People in aggregate are much simpler than we like to think. And so leadership is much more sleight of hand than our nobler ideals would have us believe.

> It has nothing to do with difficulty. It’s not a leveling up game of leetcode.

Then you should reply to the parent comment and not mine.

> No it’s not. They will roast their subordinates but unless the org is completely dysfunctional they are responsible for the ultimate deliverables.

Please. If you’ve never seen incompetent managers bumbling along making their staff into scapegoats, etc., then you don’t have a lot of experience.

Nothing changes at the higher levels either. Projects are cancelled and teams fired etc, not the executive in charge. The time execs get fired is when they do deliver and there is some kind of liability.

I guess I’ve been mainly working at successful companies? The biggest company I worked at was Google 7+ years ago and managers that couldn’t deliver and blamed employees would get exited or demoted quite quickly.

It’s been even more aggressive in the startups I’ve been at since.

> There is no evidence that management problems are harder to solve than coding problems.

As someone who has done both in small and medium companies, I find people problems to almost always be harder. Most coding problems outside cutting edge companies tend to at least have solutions. People and leadership often doesn't have a right answer.

And yes, a key coders mistake can be large. But a management mistake 'build feature X over Y' or 'implement policy B' can just as easily cost the company dearly and put small companies out of business.

> There is no evidence that management problems are harder to solve than coding problems.

I think that's the sort of thinking some forms of schooling drill into our heads: harder problems = greater reward/value.

That's not really how it is. We get rewarded for the value we supposedly generate by solving some problem or at least some portion of that value is rewarded to us. So if there are some low hanging fruits that generate a ton of value, then that's how you will be rewarded. I'm sure Ph.D.s solve far harder problems than me all day long but societally we don't tend to value many of those problems or their solutions.

> We get rewarded for the value we supposedly generate by solving some problem or at least some portion of that value is rewarded to us.

And that's the sort of thinking other forms of schooling drill into our heads: value generated ~= value compensated.

That's not really how it is. We get rewarded for the position we are at in the class hierarchy. If you're "in charge of" someone, you have to be making more money than them.

Is that how it should be? No. It's very much not. But it's largely how it is.

Totally agree with you. I think your point and the one I made earlier are at least two of the naive beliefs often held by a lot of engineers in tech -- myself included.
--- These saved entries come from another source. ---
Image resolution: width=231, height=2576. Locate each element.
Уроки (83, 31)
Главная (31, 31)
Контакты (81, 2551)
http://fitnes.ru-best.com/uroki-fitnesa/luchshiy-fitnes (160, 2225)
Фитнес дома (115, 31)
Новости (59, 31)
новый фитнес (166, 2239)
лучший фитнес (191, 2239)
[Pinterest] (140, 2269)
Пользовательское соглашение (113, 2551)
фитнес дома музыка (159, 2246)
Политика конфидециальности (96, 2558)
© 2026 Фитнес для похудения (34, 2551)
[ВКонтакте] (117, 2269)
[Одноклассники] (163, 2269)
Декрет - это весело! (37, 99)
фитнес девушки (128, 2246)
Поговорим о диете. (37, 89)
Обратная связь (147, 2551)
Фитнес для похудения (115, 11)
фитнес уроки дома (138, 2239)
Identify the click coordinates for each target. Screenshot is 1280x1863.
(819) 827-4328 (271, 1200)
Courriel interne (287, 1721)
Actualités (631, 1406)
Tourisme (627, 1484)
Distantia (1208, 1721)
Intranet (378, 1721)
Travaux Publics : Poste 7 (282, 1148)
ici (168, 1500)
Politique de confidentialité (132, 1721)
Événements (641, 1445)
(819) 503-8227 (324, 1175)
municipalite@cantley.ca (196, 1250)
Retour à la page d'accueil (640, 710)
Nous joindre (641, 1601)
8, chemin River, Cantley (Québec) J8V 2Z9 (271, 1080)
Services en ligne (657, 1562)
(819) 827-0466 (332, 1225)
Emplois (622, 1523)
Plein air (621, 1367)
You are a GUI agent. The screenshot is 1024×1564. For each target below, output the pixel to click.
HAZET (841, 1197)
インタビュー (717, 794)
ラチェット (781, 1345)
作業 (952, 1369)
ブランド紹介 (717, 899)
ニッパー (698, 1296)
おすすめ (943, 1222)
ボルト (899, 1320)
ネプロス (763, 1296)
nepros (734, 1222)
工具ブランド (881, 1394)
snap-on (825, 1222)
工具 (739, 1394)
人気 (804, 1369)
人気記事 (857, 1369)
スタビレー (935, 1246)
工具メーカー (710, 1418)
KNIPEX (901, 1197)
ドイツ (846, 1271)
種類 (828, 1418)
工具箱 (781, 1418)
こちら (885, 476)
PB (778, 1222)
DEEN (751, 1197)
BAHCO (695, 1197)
The really pernicious part is that the value generated by engineers are sometimes quite big and the reward they get is a small fraction of it but big enough to make the engineer happy that they never stop to ask for more or find a better deal.
There is! Management would be replaced by cheaper management if it were possible to do so at the same level of quality.

Either corporations are insane immoral pathological paperclip/profit maximizers, in which case any manager would be replaced with a cheaper version or even a algorithm, or they're not and managers aren't worth what they're being paid.

If the CEO or upper management is so fungible, why aren't they being replaced with staff who will work just as hard and effectively for a tenth of the price?

You’re confusing leverage and political positioning with competence and capability.

Not that all managers are incompetent. Some are indeed inspired and or excellent. However these are rare. Just as there are many average engineers who aren’t very productive, so there are many managers who aren’t very capable and are just in their position because they were in the right place at the right time.

Obtaining leverage and positioning oneself politically are indeed competencies and capabilities that are required to excel in medium to large orgs. They're not mutually exclusive.